An auditor reports on several topics:
- Financial statements: An auditor reports whether or not the financial statements are free of material misstatement. An audit is designed to identify financial statement errors.
- Regulatory requirements: The financial statements must be prepared based on a set of accounting rules. For-profit businesses in the U.S. must use Generally Accepted Accounting Principles (GAAP), while governmental and not-for-profit firms use different sets of accounting rules. The audit opinion says that the financial statements were prepared in compliance with these rules.
- Internal controls: Most audits require an auditor to assess the effectiveness of internal controls. These controls are put in place so that the business can produce accurate financial statements and prevent the theft of assets. If there are weaknesses in any internal controls, the auditor must disclose the weaknesses.
Stakeholders, such as investors, creditors, and regulators, rely on the accuracy of the financial statements. Audits are performed to provide a higher level of financial assurance to stakeholders. Also, if you’re a business in the United States, an internal audit can help you in the event of a tax return audit from the Internal Revenue Service (IRS).
Important differences between audits
It’s important to understand the difference between external and internal auditors, as they each serve a different purpose.
A CPA firm performs an external audit, and the accounting firm must be independent of the business being audited. Independence means that the only compensation that the CPA firm receives is the fee your business pays them for the audit. The CPA firm cannot perform tax, consulting, or any other work for the audit client. No individual member of the CPA firm can be an employee or a consultant of the business being audited.
An internal auditor, on the other hand, is a company employee tasked with the audit procedures. These auditors are not independent like a CPA. For example, an internal audit at your business could be performed by you, or a dedicated specialist that is employed by you. An internal audit doesn’t have to be performed by a third party.

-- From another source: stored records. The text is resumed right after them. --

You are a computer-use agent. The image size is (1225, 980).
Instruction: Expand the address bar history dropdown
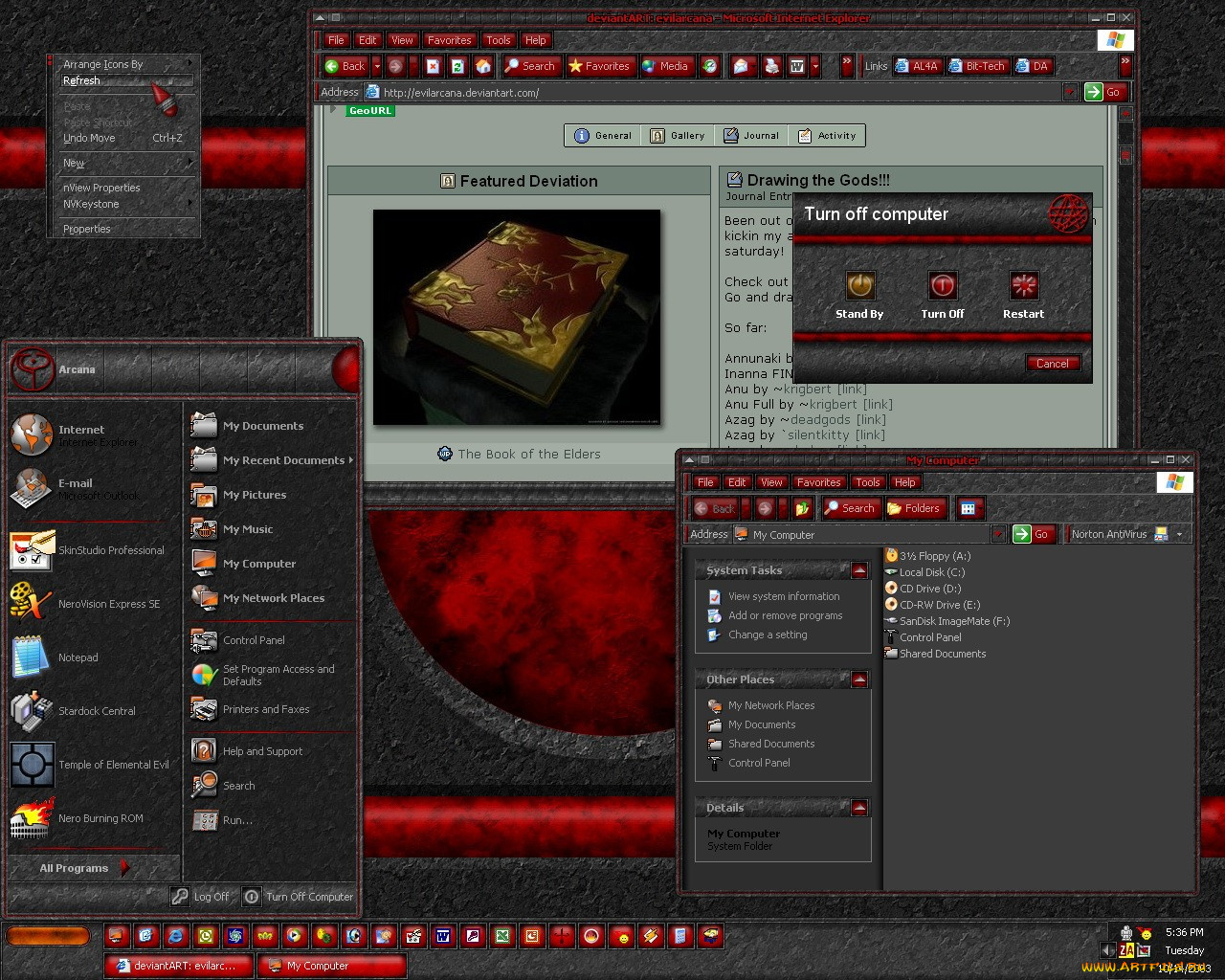pyautogui.click(x=1070, y=92)
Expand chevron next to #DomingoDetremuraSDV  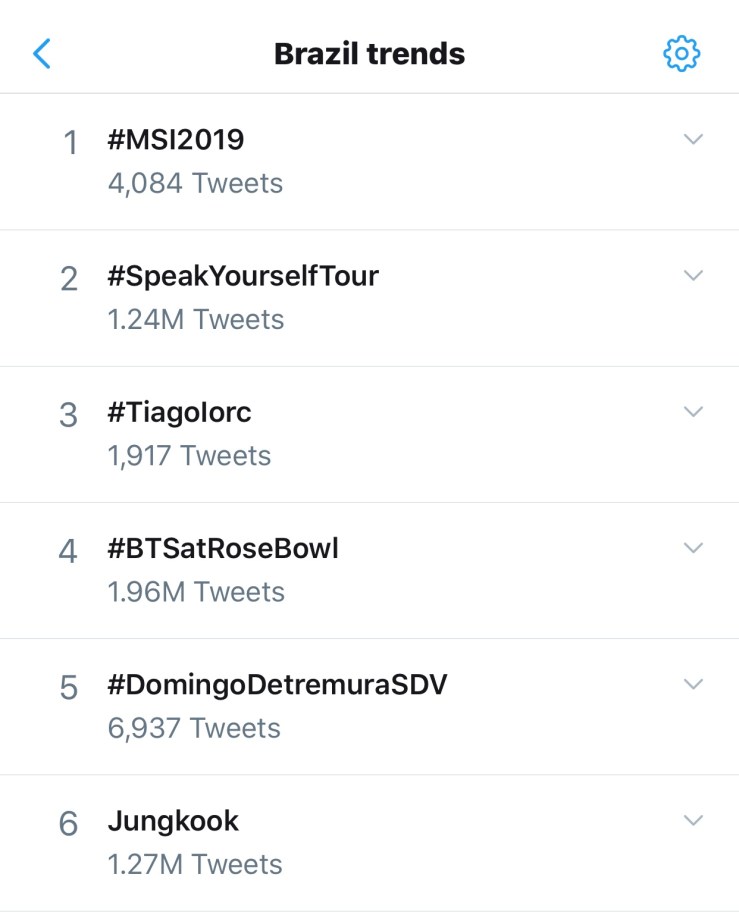[693, 684]
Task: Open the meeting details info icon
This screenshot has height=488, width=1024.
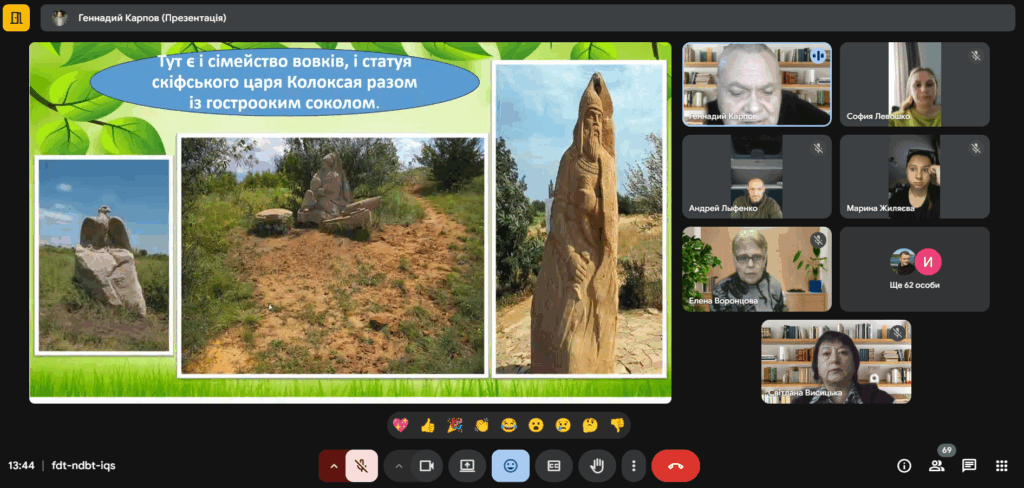Action: (904, 466)
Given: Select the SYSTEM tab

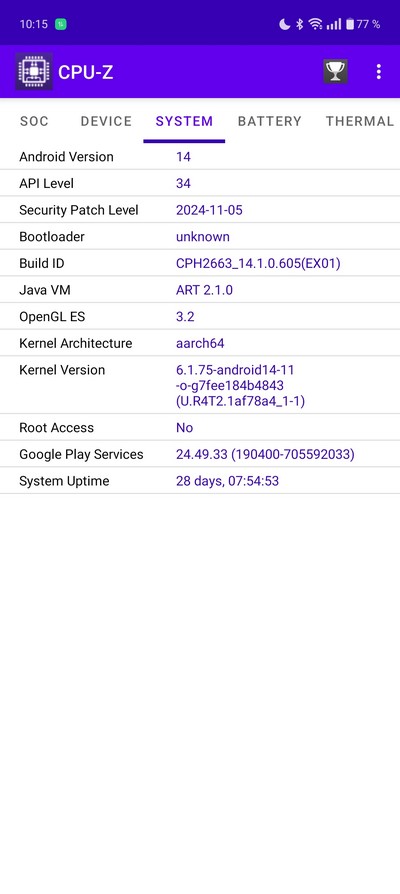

Internal auditors perform many of the same procedures that external auditors perform. In fact, a CPA firm may rely on some of the work performed by internal auditors during the external audit process, which the independent CPA must then explain in his or her audit report.
An audit opinion from an external auditor is considered more reliable than work performed by an internal auditor because the CPA firm must be independent to issue an opinion.
Financial statement connections
Broadly speaking, an auditor performs test work on each account in the balance sheet. The balance sheet includes assets, liabilities, and equity. Each account also has a unique set of procedures to ensure accurate financial reporting.
By auditing the balance sheet, the auditor also collects audit evidence for the income statement and other financial statements. When you audit fixed assets (a balance sheet account), the procedures you perform also address depreciation expense on the assets (an income statement account). This process allows the auditor to track the value of a fixed asset and the amount of depreciation expense recognized for the asset. For example, if your office has computers, those are assets that will lose value over time. The decline in value is posted to depreciation expense.
Why assertions are important
The goal of an audit is to fully address audit assertions, which are claims made by management. For clarity’s sake, let’s pretend there’s going to be an internal audit at the company Treeline Industries. Here are the five types of audit assertions, and how each assertion relates to Treeline’s inventory balance:
- Existence: Management is asserting that $5 million in inventory exists and is located in the warehouse as of May 31st.
- Completeness: The detailed inventory listing includes every physical inventory item that makes up the $5 million balance. The inventory listing must be complete.
- Rights and Obligations: Since inventory is an asset account, the obligation and rights assertion applies to inventory. Treeline asserts that it owns all $5 million in inventory, and that the company purchased all of the raw materials used to manufacture the furniture, and none of the items in inventory have been sold.
- Valuation: Treeline’s valuation of each inventory item is based on original cost. There are several methods used to value inventory, and original cost is the most frequently used method.
- Presentation and Disclosure: The company has disclosed the valuation method used to value inventory. Also, Treeline must disclose any obsolete inventory that has been written off as an expense. Since obsolete inventory cannot be sold, it must be reclassified into an expense account.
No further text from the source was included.